Bokeh Special Effects & Lego Photography

I’ve not been as active with the Stuck In Plastic weekly challenges of late. In part because I’ve been busy with other things but also a couple of the themes didn’t really appeal. However that’s the beauty of the challenges – you can simply dip in and out throughout the year – whilst also marvelling at the skills of other photographers. One challenge I did like was one that had to include a Disney character and the colour purple and the result can be seen above.

Shiny Happy People

The original plan for this shot was to shoot The Cheshire Cat – because it’s purple-ish – together with a Bokeh Template kit that I purchased via Etsy so as to create a background of lots of happy faces. If you look on my insta feed you’ll see a few shots where bokeh feature and they’re all done with this rather nifty kit. The lights I use are Ollny Christmas Lights because they let me choose from 16 different colours and they charge via USB. Usually they are clumped together so as to create multiple bokeh elements. Anyway when I tried to get the shot I wanted of the cat with lots of smiling faces in the background, it just wasn’t working out. There were too many ‘smiling faces’ and it just looked rubbish and messy. Slightly annoyed I pushed the lights aside accidentally leaving only one lit LED in view… and there it was.. one smiling face as shown in the image.

Happy Cat Bokeh

However having just one light bokeh wasn’t the end of the luck that came with this shot. To give some background light I use a Lumecube Panel as this can be set to different colours and intensities. I’ll be honest I don’t quite remember how the streaky lights worked out with this shot. Nor quite how I managed to get colours that associated well with the minifigure. Just for a fleeting moment the photography gods colluded and decided that the lighting would create this interesting effect. Which is great and annoying in same amounts. Great because I really love the shot, but annoying because I’m not sure I’d be able to recreate it. It just goes to show that taking a few notes whilst you shoot isn’t a bad idea.
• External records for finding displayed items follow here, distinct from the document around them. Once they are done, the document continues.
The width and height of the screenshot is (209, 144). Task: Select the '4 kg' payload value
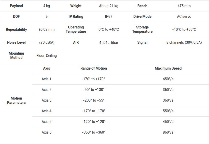[47, 6]
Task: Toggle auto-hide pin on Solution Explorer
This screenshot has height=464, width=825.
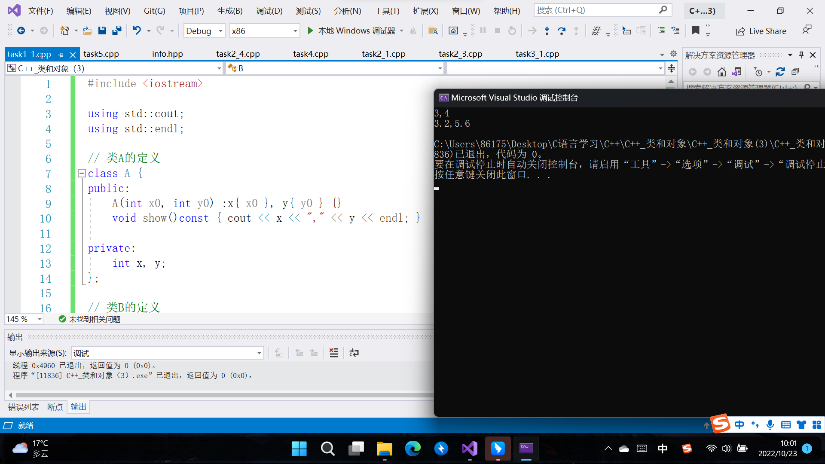Action: [801, 55]
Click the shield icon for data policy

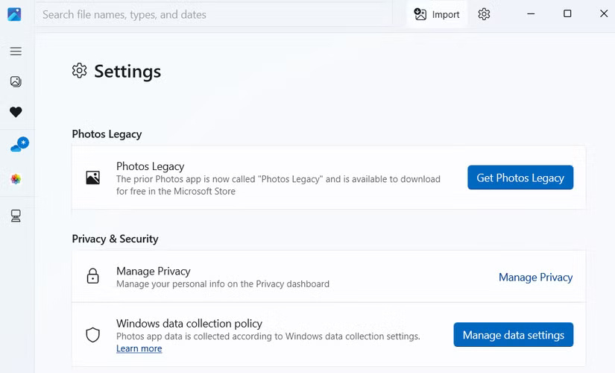point(92,335)
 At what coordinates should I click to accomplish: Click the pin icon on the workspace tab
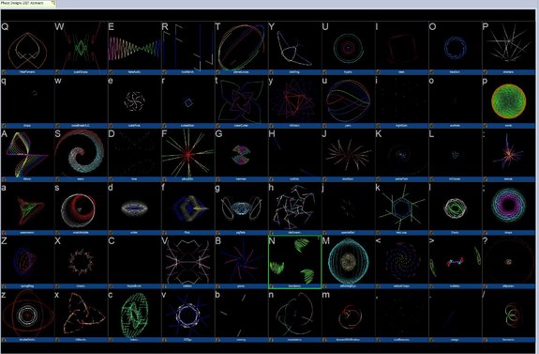(53, 3)
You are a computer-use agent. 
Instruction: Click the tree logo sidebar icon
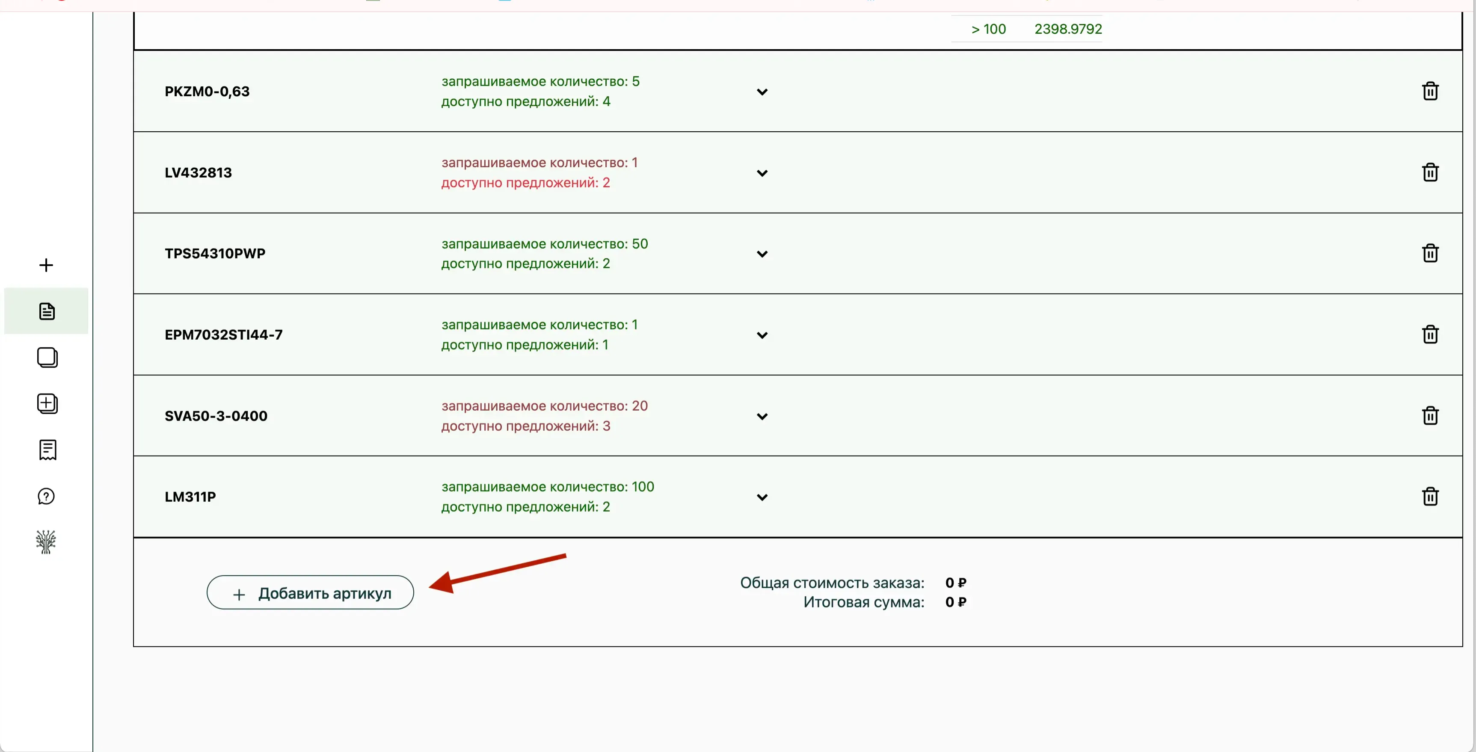46,542
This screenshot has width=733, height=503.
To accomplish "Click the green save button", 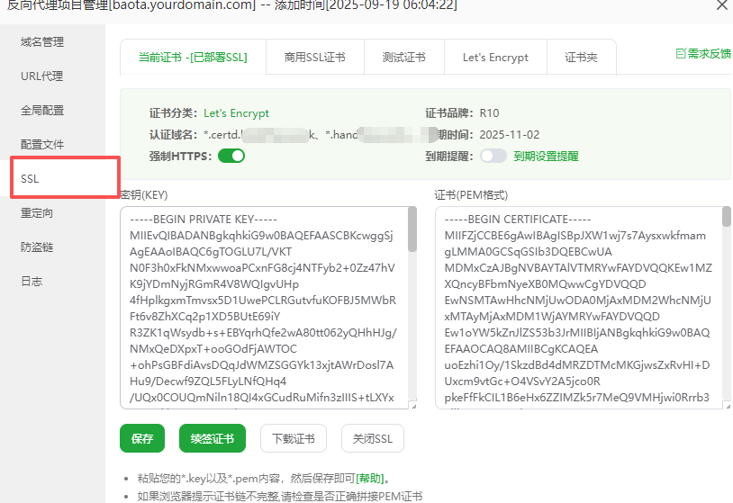I will 142,439.
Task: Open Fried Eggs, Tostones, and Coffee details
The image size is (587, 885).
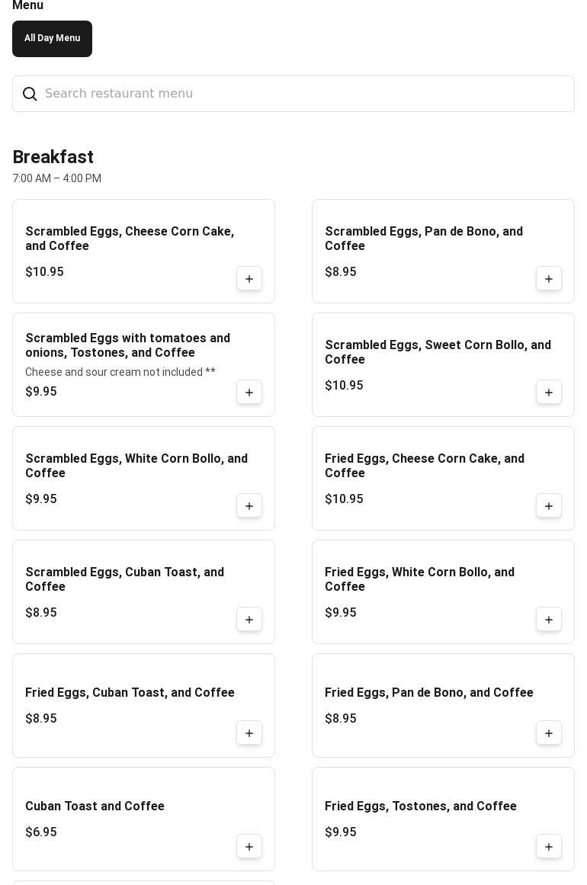Action: (421, 806)
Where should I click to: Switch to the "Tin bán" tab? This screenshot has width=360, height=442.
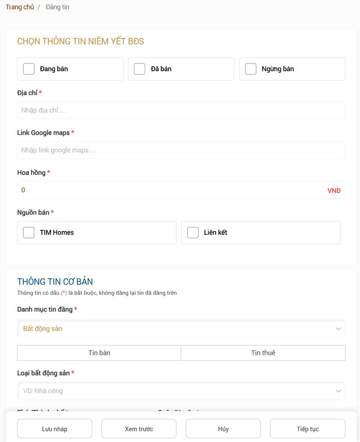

Creating Bokeh Shapes With Lego

One of the best purchases I’ve made was a bokeh special effects kit from Etsy. Sadly the seller is no longer currently active because they’re based in Ukraine. I can only hope that they’re safe and well. The kit comprises of a plastic holder which sits on the front of the camera lens and a series of small stencil shapes such as stars, hands, faces and snowflakes. When you shoot at a wide aperture then any lights in the background will take on the shape of your stencil rather than a round familiar bokeh shape. The stencils in this kit are a bit hit and miss – at least on a macro level as the more complex the shape the less it works well. You can try and make your own stencils but you’ll need to be good at crafts as they’re just a couple of centimetres wide.

Camera Set Up

When shooting these kind of images I find that the minifigure should be close to the camera as you can get. Place your lights as far away as you can but obviously not too far so that they’re lost. I usually have my Christmas Lights about 60cm away from the figure. After that it’s just play until you get a composition where the bokeh looks good. Watch out for loss of definition of your shape, rude looking shapes and anything else that may detract from your image. Try different colours too. With the Ollny lights you can have one fixed colour or switch to a multiple colour effect which is great for a disco look.